HOW could I have forgotten 4th of July! I don't seem to have the time to WRITE lately, but goodness knows I have had the time to drink and party! Had our traditional 4th Fireworks gathering at the house with about 15 or so people. Sue and I took our annual photo, and the next day, through my foggy hangover - induced by late night weather and allergens, of course, not the VAT of Hazlitt White Cat I drank - dug up the photos from the last three years. You be the judge - I think we have improved greatly with age - so like a fine wine!
-Cheryl
Wednesday, July 11, 2007
SUMMER HAS BEGUN! Actually, here we are, in the third week, and I finally have a moment to get back to blogging. But who can blame me, I'm a mom after all, and am completely and utterly BEHOLDING to my children's constant needs. Seriously...I read an advertisement that really ticked me off, and according to it, that IS the deal. It was for Suave products, which I have never liked anyways (refer back to my expensive shampoo issues a few months ago:), and it stated the following..."The average mom ranks juggling her kids' summer activities as priority #3. Her appearance ranks #47. Don't drop the ball on your beauty." PLEASE! I mean, I will admit to doing a sufficient amount of running for my kids, as I should, and as I am happy to do, but ALWAYS putting the little buggers before ALL else? I feel like our country in general is in this mom crisis. All you hear about these days is what you should/could be doing for your kids. Kids are overscheduled, overindulged, overenriched, and overstimulated.
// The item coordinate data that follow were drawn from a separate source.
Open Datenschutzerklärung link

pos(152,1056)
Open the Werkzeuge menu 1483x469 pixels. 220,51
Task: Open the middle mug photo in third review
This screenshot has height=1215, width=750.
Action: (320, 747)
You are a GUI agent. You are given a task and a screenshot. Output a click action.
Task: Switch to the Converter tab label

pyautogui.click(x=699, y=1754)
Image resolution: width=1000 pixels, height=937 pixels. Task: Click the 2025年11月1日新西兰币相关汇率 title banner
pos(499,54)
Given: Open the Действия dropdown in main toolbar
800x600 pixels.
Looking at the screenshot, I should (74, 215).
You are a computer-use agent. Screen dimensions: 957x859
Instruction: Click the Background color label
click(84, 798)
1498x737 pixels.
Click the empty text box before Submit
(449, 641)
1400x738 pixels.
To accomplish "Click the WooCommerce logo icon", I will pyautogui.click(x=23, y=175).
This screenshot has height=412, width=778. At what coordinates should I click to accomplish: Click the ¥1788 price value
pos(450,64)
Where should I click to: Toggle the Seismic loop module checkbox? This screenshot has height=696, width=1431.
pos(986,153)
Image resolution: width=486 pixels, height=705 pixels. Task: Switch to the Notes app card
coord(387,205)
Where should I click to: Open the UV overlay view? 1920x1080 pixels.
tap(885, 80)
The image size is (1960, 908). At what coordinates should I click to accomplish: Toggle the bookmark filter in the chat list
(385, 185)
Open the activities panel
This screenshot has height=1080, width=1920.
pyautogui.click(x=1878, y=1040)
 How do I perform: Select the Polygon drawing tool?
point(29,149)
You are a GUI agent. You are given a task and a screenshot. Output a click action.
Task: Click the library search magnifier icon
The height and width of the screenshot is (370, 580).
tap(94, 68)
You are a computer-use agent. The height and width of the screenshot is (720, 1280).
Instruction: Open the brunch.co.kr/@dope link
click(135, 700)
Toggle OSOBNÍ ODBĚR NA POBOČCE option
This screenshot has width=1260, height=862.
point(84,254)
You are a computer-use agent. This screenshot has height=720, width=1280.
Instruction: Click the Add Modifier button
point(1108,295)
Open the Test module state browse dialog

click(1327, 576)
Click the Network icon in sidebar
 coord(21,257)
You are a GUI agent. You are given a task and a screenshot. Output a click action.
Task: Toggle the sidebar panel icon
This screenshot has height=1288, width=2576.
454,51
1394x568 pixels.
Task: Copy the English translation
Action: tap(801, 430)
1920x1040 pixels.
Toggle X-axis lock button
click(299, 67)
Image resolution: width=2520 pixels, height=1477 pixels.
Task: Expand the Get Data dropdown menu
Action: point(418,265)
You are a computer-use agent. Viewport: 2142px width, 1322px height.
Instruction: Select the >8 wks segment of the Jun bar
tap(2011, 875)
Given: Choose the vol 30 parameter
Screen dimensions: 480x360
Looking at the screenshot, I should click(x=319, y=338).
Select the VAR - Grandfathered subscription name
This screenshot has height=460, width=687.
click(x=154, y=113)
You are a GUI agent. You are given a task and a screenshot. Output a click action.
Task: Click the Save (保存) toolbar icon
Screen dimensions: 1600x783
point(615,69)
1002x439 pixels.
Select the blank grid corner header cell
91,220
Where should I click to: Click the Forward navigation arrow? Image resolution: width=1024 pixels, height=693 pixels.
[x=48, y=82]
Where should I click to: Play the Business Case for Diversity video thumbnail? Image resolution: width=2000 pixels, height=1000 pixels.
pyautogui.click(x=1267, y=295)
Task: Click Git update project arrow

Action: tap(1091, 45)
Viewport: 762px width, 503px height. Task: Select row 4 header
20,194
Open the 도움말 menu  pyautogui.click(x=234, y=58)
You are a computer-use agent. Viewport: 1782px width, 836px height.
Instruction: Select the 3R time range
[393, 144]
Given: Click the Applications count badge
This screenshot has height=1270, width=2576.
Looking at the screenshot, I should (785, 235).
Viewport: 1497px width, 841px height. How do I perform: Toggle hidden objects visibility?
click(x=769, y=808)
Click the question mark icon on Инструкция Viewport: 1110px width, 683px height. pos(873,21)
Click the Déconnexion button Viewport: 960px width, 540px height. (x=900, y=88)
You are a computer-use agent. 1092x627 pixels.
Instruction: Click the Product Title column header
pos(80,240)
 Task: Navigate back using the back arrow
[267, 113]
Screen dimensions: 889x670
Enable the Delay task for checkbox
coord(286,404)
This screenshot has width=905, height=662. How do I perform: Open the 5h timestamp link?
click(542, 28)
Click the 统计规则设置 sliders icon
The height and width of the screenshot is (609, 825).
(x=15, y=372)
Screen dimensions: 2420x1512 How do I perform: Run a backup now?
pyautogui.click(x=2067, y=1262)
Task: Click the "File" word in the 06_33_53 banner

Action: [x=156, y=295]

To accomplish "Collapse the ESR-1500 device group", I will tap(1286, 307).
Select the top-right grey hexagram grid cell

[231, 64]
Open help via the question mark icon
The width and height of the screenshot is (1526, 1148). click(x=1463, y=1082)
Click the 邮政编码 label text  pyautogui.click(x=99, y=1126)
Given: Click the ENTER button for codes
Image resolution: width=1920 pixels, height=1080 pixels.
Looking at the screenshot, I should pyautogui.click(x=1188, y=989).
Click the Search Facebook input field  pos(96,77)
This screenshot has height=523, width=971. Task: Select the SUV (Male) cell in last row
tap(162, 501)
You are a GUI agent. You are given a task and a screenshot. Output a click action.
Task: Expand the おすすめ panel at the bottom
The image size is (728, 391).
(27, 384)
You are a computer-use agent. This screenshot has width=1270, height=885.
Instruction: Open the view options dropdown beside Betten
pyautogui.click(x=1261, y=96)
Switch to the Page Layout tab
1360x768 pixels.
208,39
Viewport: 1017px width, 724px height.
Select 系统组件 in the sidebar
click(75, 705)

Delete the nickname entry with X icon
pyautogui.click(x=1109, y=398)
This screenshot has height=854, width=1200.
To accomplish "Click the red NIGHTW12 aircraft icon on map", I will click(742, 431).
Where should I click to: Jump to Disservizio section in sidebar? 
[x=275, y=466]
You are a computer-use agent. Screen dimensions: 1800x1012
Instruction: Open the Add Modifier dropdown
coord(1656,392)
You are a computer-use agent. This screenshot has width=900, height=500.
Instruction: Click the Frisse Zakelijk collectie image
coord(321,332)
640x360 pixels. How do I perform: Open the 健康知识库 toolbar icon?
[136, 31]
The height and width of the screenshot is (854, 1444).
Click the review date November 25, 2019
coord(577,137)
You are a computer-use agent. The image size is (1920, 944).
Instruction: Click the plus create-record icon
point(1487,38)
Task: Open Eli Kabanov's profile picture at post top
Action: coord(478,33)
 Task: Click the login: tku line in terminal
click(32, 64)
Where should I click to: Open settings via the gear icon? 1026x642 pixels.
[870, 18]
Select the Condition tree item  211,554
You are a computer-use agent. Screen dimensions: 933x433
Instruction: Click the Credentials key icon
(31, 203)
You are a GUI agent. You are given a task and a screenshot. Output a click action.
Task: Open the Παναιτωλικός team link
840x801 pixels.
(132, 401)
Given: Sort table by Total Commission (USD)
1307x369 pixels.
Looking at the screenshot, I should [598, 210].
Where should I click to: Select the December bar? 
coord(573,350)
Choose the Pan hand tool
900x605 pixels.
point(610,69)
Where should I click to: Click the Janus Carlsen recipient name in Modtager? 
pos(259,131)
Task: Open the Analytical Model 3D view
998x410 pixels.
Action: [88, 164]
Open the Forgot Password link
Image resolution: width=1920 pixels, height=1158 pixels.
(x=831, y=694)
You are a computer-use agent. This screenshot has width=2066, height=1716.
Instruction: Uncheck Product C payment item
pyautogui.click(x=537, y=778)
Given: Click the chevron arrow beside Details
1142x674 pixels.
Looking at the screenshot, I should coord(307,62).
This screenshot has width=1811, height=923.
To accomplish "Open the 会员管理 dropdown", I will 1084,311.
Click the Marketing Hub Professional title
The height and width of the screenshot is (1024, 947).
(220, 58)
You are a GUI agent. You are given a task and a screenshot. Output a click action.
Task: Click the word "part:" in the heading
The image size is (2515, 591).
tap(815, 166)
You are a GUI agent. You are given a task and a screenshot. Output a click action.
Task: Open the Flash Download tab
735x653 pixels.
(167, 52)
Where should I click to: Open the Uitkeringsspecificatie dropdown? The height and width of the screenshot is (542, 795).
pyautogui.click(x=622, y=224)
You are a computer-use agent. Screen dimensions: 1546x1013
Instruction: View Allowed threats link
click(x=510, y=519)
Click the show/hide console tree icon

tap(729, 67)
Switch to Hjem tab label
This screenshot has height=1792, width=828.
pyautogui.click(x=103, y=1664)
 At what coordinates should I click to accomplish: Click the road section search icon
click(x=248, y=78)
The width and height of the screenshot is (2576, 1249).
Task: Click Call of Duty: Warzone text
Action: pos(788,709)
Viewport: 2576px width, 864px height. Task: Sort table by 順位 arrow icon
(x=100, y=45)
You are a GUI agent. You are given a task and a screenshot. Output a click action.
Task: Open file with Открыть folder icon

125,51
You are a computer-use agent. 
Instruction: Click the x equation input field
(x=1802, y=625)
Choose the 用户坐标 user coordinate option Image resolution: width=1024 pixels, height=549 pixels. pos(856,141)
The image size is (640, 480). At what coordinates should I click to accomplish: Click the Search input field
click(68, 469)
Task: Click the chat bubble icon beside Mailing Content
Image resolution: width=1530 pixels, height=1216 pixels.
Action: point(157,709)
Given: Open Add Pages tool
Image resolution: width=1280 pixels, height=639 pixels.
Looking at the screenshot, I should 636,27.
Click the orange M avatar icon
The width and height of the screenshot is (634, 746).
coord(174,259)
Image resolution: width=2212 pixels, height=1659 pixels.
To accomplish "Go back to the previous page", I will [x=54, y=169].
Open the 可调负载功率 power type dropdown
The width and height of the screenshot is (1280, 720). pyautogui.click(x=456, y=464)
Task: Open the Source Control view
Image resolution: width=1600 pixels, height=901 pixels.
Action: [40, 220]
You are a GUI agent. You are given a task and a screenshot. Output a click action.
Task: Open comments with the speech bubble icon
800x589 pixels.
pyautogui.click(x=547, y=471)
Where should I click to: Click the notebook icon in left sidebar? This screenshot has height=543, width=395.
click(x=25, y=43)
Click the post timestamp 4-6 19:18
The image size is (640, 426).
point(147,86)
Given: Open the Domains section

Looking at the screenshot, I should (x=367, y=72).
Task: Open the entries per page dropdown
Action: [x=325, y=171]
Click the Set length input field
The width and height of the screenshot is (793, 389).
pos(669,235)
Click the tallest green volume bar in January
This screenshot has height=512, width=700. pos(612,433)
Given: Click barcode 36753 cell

Kids have dance on Monday, piano on Tuesday, and DON'T EVEN GET ME STARTED ON SOCCER! We have kids as early as 1st and 2nd grade that have soccer 2 and 3 nights and twice on the weekend. How could a mom possibly have any time for herself?
Well I'll tell you, I am NOT that mom. I am a firm believer in time for YOU. I want my kids enriched, but I want myself enriched as well. I want my kids to read good books, and see me reading them as well. I want my kids to learn new things and work towards goals and ambitions, and I want to do the same. I am not just talking about those acceptable adult ambitions like becoming wonder woman at work either. I mean the things we hope for our childern, to try and learn new things, like how to make pie crust, which I really want to do, or to play the flute, which I am working on as well. We give them opportunities to try and explore and we should do the same as adults. I need to be stimulated and enriched in order to be a whole person, and unless I am a whole person to myself, I harken to say, I can't be a whole person for my kids.
Now I do have to play a little true confessions here. This blog, off the bat, has the auspicious honor of being the "geez I haven't written in forever" blog, and I will confess it has sat as a draft for about a month, AND it isn't even that good. Still, it is for ME. It is something I do for myself, a mental outlet. We have had a busy and wonderful summer, and have we done a TON for our kids, yeah, but I think I have done a lot for me too. I have nutrured myself through books, more recently travel, and through lots of time with friends both here and afar. Summer may be winding down, and the rut of work may be just around the corner, but I hope to retain this belief. I want myself and my needs to out rank my kids carpools. I don't want to drop the ball on my beauty, and I want that beauty, of knowing I value myself, to be a message that my kids get loud and clear, perhaps that being the one way, that someday, they will rank themselves as important too.